Vasco Joaquim Rocha Vieira, GCTE GCC GCIH ComA (; born 16 August 1939), is a retired Portuguese Army officer who was the last Governor of Macau.

Background

He is the son of João da Silva Vieira (b. Lagoa or Faro on 9 November 1913) and his wife, Maria Vieira Rocha and being the paternal grandson of André de Sousa Vieira and his wife, Teresa de Jesus da Silva.

Degrees

He is a Portuguese Administrator and a General Officer of Military Engineering of the Portuguese Army with the Course of the Army School and Licentiate in civil engineering by the Instituto Superior Técnico (Superior Technical Institute) of the University of Lisbon, and has the General and Complementary Course of the General Staff of the Army, the Superior Course of Command and Direction of the Portuguese Armed Forces and the Course of National Defense.

Career
Among many other things Vieira was a civil servant in Macau prior to his governorship, being the Chief of General Staff of the Independent Territorial Command of Macau from 1973 to 1974 and Deputy Secretary for Public Works and Communications of the Government of Macau from 1974 to 1975. He then became Director of the Arm of Engineering of the Army from 1975 to 1976, Chief of General Staff of the Army and by inherency a Member of the Conselho da Revolução (Revolutionary Council) from 1976 to 1978 being the Captain of April who lasted more in Portuguese politics, with an extensive curriculum of public service. He was also made Honorary Director of the Arm of Engineering of the Portuguese Army.

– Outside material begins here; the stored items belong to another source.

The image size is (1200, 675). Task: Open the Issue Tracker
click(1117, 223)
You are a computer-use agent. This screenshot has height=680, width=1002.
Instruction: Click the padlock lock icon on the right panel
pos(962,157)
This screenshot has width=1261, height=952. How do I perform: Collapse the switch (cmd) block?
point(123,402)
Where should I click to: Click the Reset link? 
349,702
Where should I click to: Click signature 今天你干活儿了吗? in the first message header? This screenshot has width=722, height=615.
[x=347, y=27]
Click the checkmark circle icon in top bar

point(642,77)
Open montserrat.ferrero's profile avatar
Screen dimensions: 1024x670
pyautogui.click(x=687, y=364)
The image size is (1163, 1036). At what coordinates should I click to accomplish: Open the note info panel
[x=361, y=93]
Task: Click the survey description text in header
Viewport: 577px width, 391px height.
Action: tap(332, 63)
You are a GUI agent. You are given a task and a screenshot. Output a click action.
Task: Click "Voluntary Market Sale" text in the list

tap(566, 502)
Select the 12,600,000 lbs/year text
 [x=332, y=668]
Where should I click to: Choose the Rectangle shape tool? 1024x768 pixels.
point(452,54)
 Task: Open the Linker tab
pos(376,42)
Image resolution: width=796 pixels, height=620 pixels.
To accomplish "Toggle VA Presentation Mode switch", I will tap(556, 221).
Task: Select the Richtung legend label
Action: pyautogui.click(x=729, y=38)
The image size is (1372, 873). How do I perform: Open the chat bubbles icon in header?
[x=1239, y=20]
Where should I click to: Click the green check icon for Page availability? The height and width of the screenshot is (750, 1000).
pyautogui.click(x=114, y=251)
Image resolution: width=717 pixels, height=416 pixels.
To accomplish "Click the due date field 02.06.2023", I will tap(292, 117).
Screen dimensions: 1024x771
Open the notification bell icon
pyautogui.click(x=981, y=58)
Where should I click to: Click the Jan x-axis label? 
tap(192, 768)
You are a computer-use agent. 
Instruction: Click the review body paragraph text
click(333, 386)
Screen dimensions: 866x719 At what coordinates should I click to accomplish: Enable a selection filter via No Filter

After that he was the National Military Representative at the Supreme Headquarters Allied Powers Europe of the North Atlantic Treaty Organization in Belgium from 1978 to 1981, and then a professor and subdirector at the Instituto de Altos Estudos Militares (Institute of Military High Studies) from between 1981 and 1983 to 1984 and from 1984 to 1986 respectively. He served as the Minister of the Republic to the Autonomous Region of the Azores from 1986 to 1991.

Finally, he served as the 138th Governor of Macau from 23 April 1992 to 20 December 1999 and being the last Portuguese Governor of Macau prior to the 1999 handover of the colony back to China. It became famous at the act of transition and the removal of the Portuguese flag when he put it, folded, next to his heart. Some had even bet then that it will not be this his last post.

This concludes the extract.